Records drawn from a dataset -

▶

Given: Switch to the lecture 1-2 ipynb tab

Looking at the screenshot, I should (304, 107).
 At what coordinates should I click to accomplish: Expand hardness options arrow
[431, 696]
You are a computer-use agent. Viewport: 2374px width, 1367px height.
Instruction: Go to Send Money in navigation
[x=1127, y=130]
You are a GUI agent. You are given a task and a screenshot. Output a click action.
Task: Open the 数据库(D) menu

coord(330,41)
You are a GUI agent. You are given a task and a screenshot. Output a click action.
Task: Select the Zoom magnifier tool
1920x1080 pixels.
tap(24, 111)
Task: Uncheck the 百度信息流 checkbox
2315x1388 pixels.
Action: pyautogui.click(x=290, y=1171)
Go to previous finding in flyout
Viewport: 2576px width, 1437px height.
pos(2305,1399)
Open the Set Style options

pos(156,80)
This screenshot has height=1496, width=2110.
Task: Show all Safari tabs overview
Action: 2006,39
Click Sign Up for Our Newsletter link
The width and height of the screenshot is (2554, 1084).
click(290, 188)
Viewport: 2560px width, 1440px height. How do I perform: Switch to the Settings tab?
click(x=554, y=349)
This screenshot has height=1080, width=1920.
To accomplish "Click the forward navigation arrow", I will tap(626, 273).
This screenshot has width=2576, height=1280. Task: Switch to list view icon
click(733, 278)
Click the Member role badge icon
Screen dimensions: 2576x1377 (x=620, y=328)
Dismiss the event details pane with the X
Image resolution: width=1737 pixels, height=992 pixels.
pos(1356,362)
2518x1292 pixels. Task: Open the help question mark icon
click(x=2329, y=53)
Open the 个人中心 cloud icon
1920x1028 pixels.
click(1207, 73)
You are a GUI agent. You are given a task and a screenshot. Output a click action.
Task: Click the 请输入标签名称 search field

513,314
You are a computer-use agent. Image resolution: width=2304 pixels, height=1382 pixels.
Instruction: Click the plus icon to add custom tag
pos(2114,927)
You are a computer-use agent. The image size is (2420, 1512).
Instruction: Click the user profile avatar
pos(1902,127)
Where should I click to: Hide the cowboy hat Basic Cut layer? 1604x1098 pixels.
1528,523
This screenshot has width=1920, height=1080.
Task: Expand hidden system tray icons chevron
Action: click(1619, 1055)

◀

EXERCISE DETAILS -
An exact reproduction of all the entries above is required.

ANSWER TO THIS TASK -
Given: Switch to the lecture 1-2 ipynb tab

Looking at the screenshot, I should (304, 107).
 At what coordinates should I click to accomplish: Expand hardness options arrow
[431, 696]
You are a computer-use agent. Viewport: 2374px width, 1367px height.
Instruction: Go to Send Money in navigation
[x=1127, y=130]
You are a GUI agent. You are given a task and a screenshot. Output a click action.
Task: Open the 数据库(D) menu

coord(330,41)
You are a GUI agent. You are given a task and a screenshot. Output a click action.
Task: Select the Zoom magnifier tool
1920x1080 pixels.
tap(24, 111)
Task: Uncheck the 百度信息流 checkbox
2315x1388 pixels.
Action: pyautogui.click(x=290, y=1171)
Go to previous finding in flyout
Viewport: 2576px width, 1437px height.
pos(2305,1399)
Open the Set Style options

pos(156,80)
This screenshot has height=1496, width=2110.
Task: Show all Safari tabs overview
Action: 2006,39
Click Sign Up for Our Newsletter link
The width and height of the screenshot is (2554, 1084).
click(290, 188)
Viewport: 2560px width, 1440px height. How do I perform: Switch to the Settings tab?
click(x=554, y=349)
This screenshot has height=1080, width=1920.
To accomplish "Click the forward navigation arrow", I will tap(626, 273).
This screenshot has width=2576, height=1280. Task: Switch to list view icon
click(733, 278)
Click the Member role badge icon
Screen dimensions: 2576x1377 (x=620, y=328)
Dismiss the event details pane with the X
Image resolution: width=1737 pixels, height=992 pixels.
pos(1356,362)
2518x1292 pixels. Task: Open the help question mark icon
click(x=2329, y=53)
Open the 个人中心 cloud icon
1920x1028 pixels.
click(1207, 73)
You are a GUI agent. You are given a task and a screenshot. Output a click action.
Task: Click the 请输入标签名称 search field

513,314
You are a computer-use agent. Image resolution: width=2304 pixels, height=1382 pixels.
Instruction: Click the plus icon to add custom tag
pos(2114,927)
You are a computer-use agent. The image size is (2420, 1512).
Instruction: Click the user profile avatar
pos(1902,127)
Where should I click to: Hide the cowboy hat Basic Cut layer? 1604x1098 pixels.
1528,523
This screenshot has width=1920, height=1080.
Task: Expand hidden system tray icons chevron
Action: click(1619, 1055)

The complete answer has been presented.